Oscar De La Hoya vs. Vitor Belfort had initially been advertised as an exhibition when it was first announced back in June. But those plans quickly changed to a fully regulated pro bout. It was one of the things that had fans and pundits feeling so uncomfortable about the switch from De La Hoya to Holyfield. The ‘Real Deal’ may have been a multiple-time world champion, but he’s also 58—and seems to be a notably diminished image of his former heyday. Was he really going to fight a puncher like Vitor Belfort in a fully licensed professional contest?
Even Holyfield himself apparently has had some misgivings about the idea.
According to a report from ESPN, the boxing legend had expressed concerns about the idea of this fight being recorded as part of his professional record. To that end the commission seems to maintain that they’ll be treating the bout as a pro fight (despite the bout only having 2-minute rounds), but that they won’t officially submit the fight to BoxRec to be recorded if the fighters elect not to take that step.
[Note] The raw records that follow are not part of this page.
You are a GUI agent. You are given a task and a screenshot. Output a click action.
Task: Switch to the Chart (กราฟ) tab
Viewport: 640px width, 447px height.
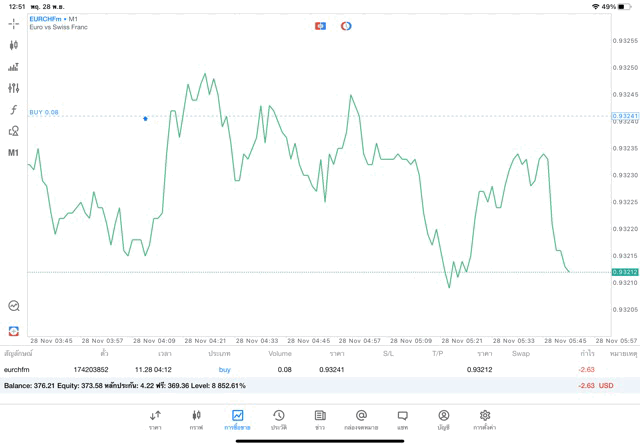click(x=196, y=419)
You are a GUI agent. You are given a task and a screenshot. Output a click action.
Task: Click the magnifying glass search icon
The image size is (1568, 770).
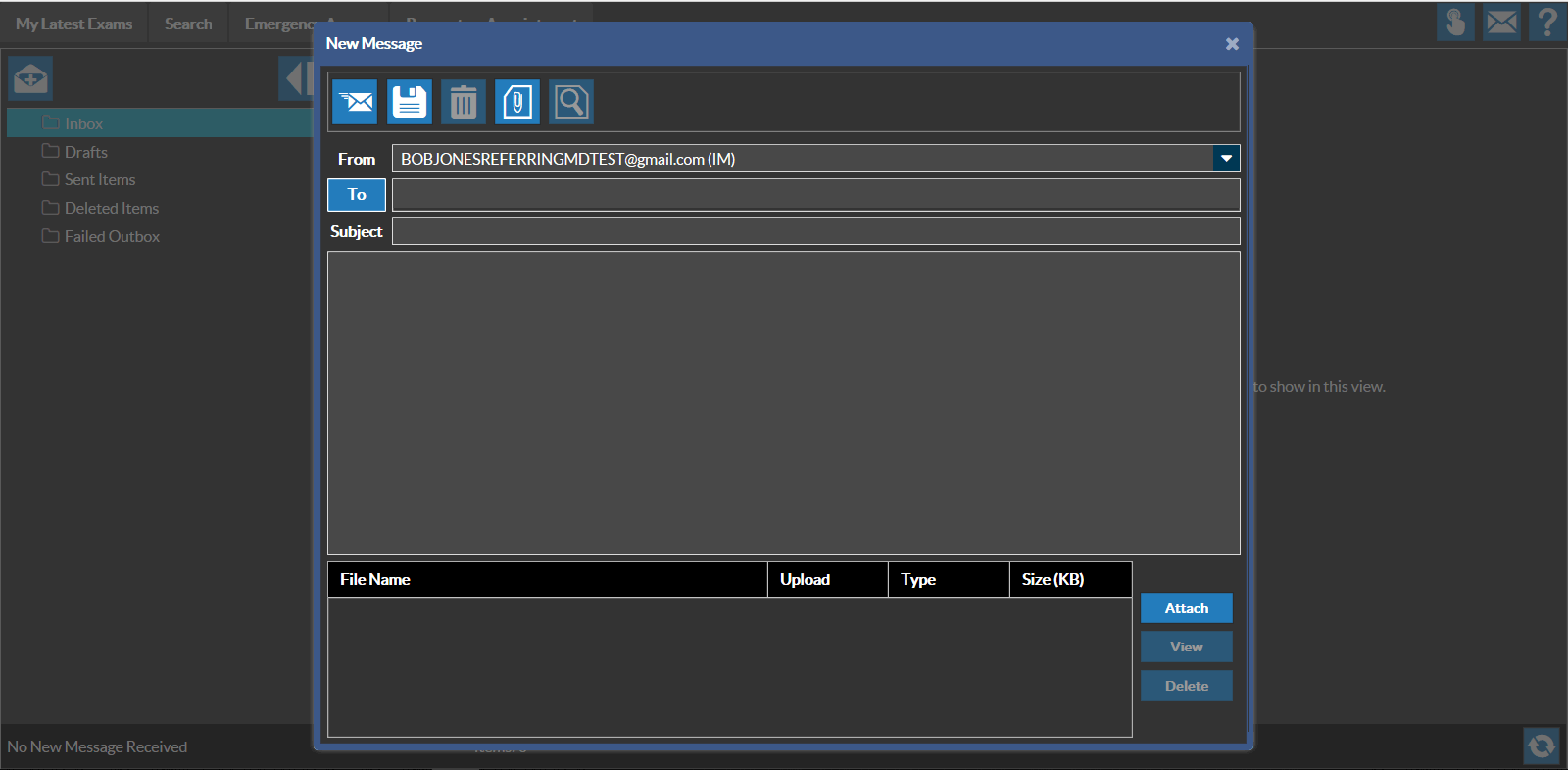click(571, 102)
Triller co-founder Ryan Kavanaugh confirmed the news in a statement to ESPN.
“If Holyfield doesn’t want this to go on his BoxRec due to his age, we’ll allow him to make the decision and still follow all the other rules,” Kavanaugh admitted. “As of now the fighters are comfortable with how it stands and we’re going to revisit this over the next couple of days to decide.
“We’ve spoken to Holyfield and Vitor and the commission; no matter what, this will be scored as a pro fight, there will be a clear winner and it will be treated with pro rules.”
If that sounds terribly confused, the truth of it may be a lot more straightforward. Boxing reporter Dan Rafael gave an update on the fight agreement, as has been apparently signed off on by the fighters at the event. If his report is correct, it seems the bout will simply be an exhibition fight.
Assuming that’s the case, then it would seem Triller may be trying a more deft version of the bait & switch that fans experienced with the Mike Tyson vs. Roy Jones Jr. exhibition bout (which was also booked for eight 2-minute rounds). While that fight was much more clearly advertised as an exhibition in the weeks leading up to the event, the rules in play were muddled—with multiple attempts by promoters and media personalities involved to suggest that both men might simply abandon the exhibition structure and decide to throw down. Instead, when fight night actually came, fans were treated to exactly the glorified sparring session that regulators had said they were licensing the fighters to take part in.
Maybe this time around, things will be different. Belfort and Holyfield really will go all out, no matter if the fight counts for anything or not. Or, as seems more likely, Triller has found a less obvious way to build high expectations for two men who won’t be that interested in fighting.